◆ Task statement
Extract the opening line of the entries and every line after it, stopping at and including the line that contains "You are a computer-use". Do not include pictures.

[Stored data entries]
-- Opening Marker --
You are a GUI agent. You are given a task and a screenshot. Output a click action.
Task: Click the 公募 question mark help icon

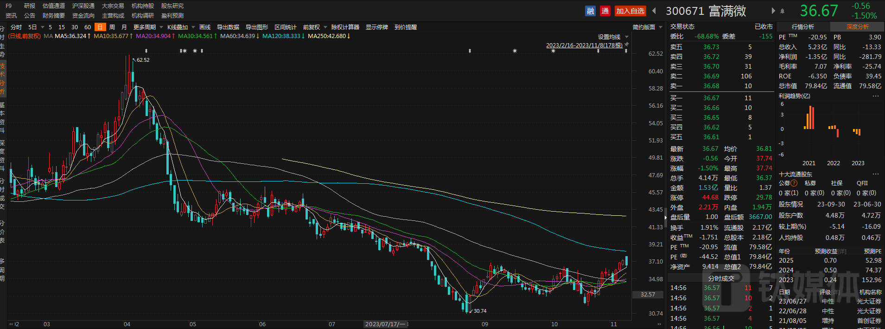click(x=794, y=183)
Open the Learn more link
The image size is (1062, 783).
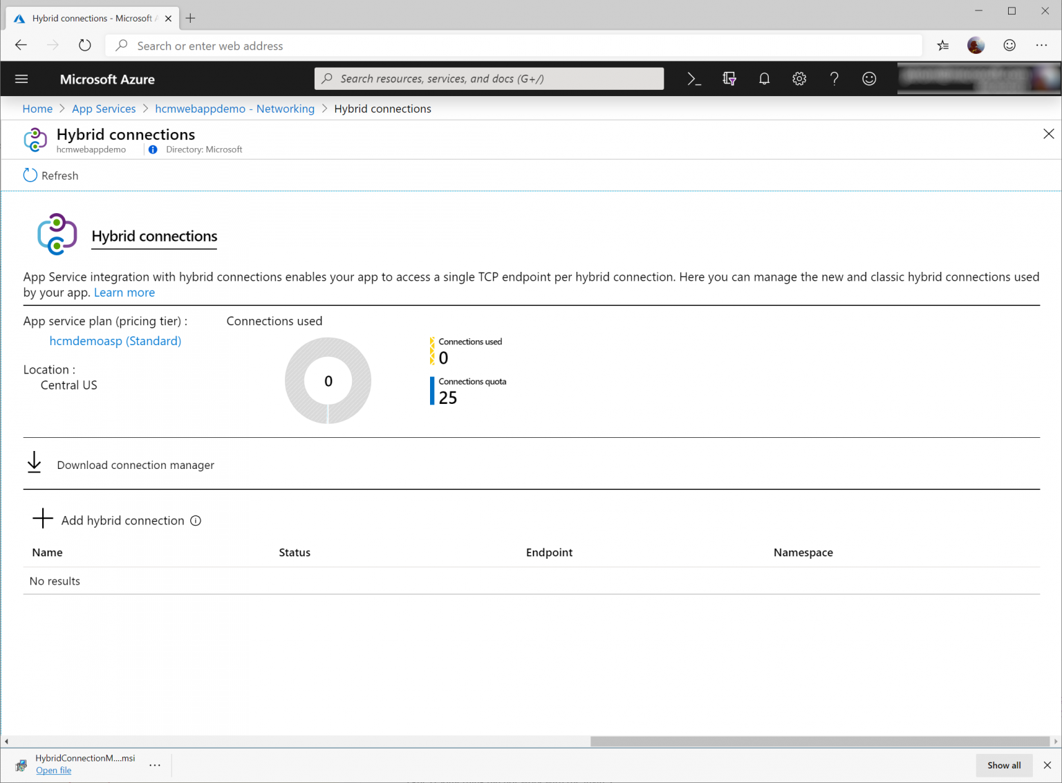tap(124, 292)
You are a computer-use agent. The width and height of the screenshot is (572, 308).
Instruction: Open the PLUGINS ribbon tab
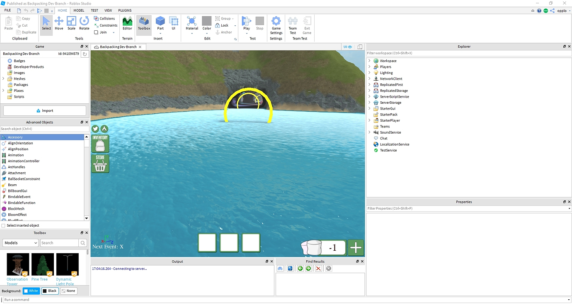point(125,10)
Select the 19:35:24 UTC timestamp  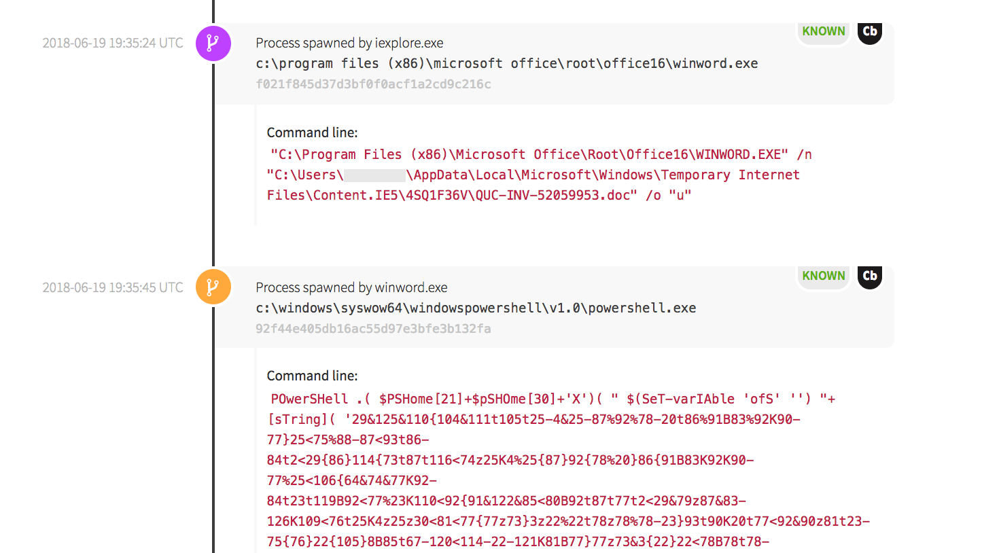tap(113, 43)
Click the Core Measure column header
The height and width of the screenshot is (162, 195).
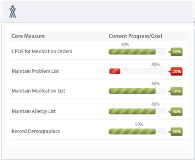[28, 36]
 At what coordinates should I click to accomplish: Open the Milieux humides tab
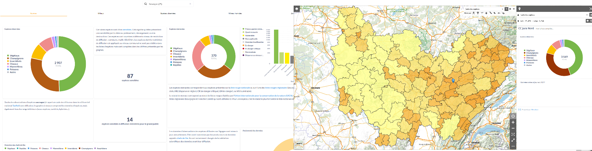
-- Closing Marker --
◆ Written answer
You are a GUI agent. You are given a task and a screenshot. Output a click action.
Task: Click the 公募 question mark help icon

click(x=794, y=183)
Open the Learn more link
The image size is (1062, 783).
tap(124, 292)
You are a computer-use agent. The width and height of the screenshot is (572, 308).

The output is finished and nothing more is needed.